# Action item:
Beginning at the line with "Click the nickname 套子别害怕", please repeat each line exactly through the end of the records below, including that first line and the last, but no pictures.

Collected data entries

»»

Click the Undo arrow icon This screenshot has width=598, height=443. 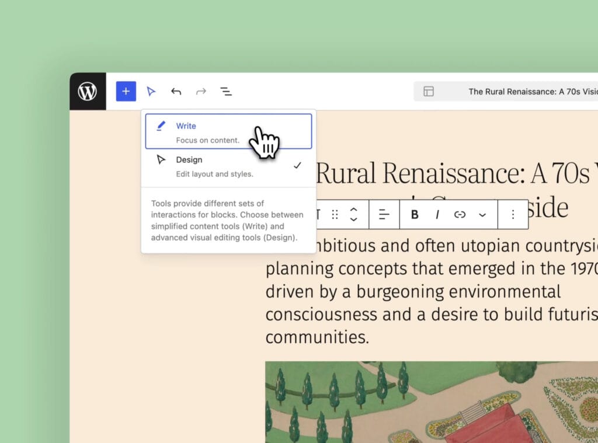click(x=176, y=91)
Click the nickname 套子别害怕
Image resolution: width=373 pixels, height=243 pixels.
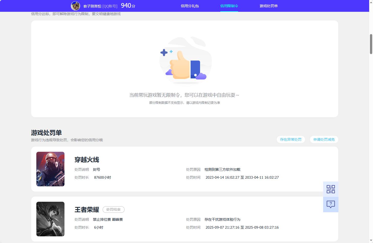[x=92, y=6]
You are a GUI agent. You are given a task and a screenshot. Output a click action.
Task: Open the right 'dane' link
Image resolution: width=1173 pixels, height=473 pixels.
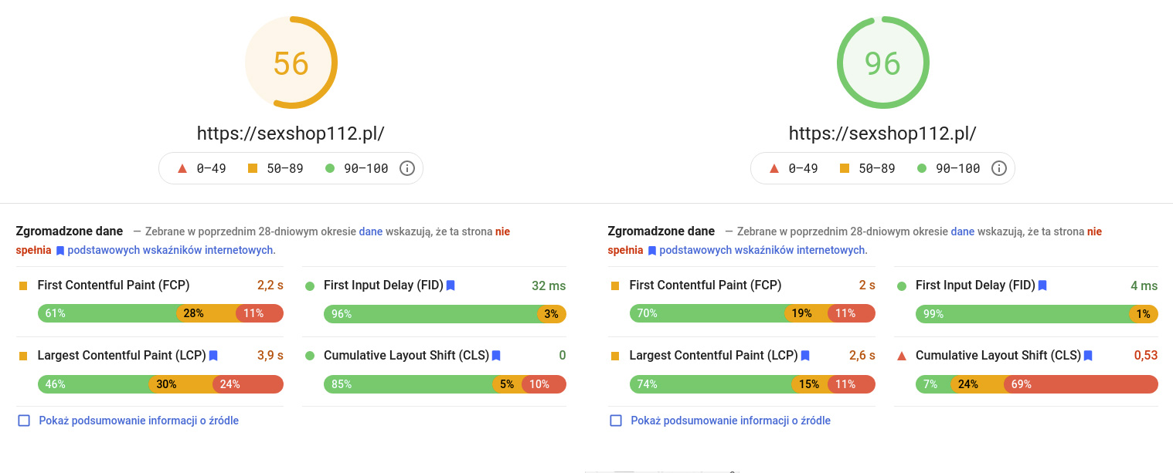[x=962, y=231]
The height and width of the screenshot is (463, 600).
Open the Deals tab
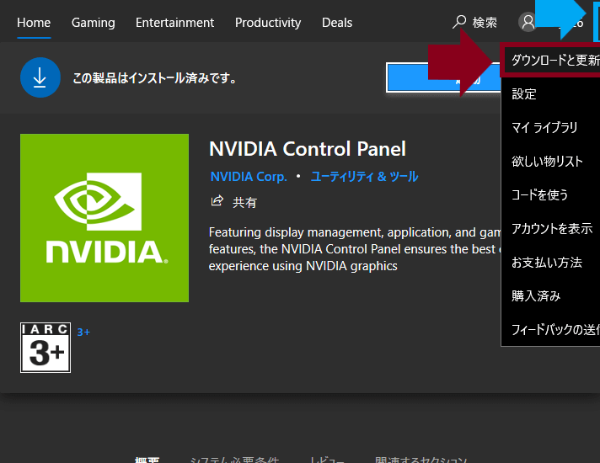[336, 23]
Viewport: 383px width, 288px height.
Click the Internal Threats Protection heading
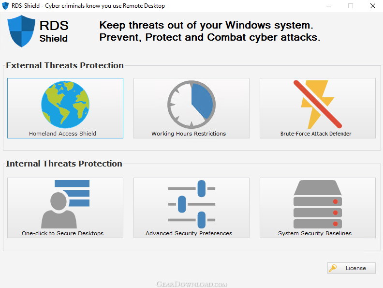[x=64, y=164]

««

# Problem solution:
Click the nickname 套子别害怕
Image resolution: width=373 pixels, height=243 pixels.
[x=92, y=6]
You are a GUI agent. You are given a task and a screenshot. Output a click action.
Task: Open the right 'dane' link
Image resolution: width=1173 pixels, height=473 pixels.
[x=962, y=231]
The height and width of the screenshot is (463, 600).
Open the Deals tab
[336, 23]
Viewport: 383px width, 288px height.
Click the Internal Threats Protection heading
[x=64, y=164]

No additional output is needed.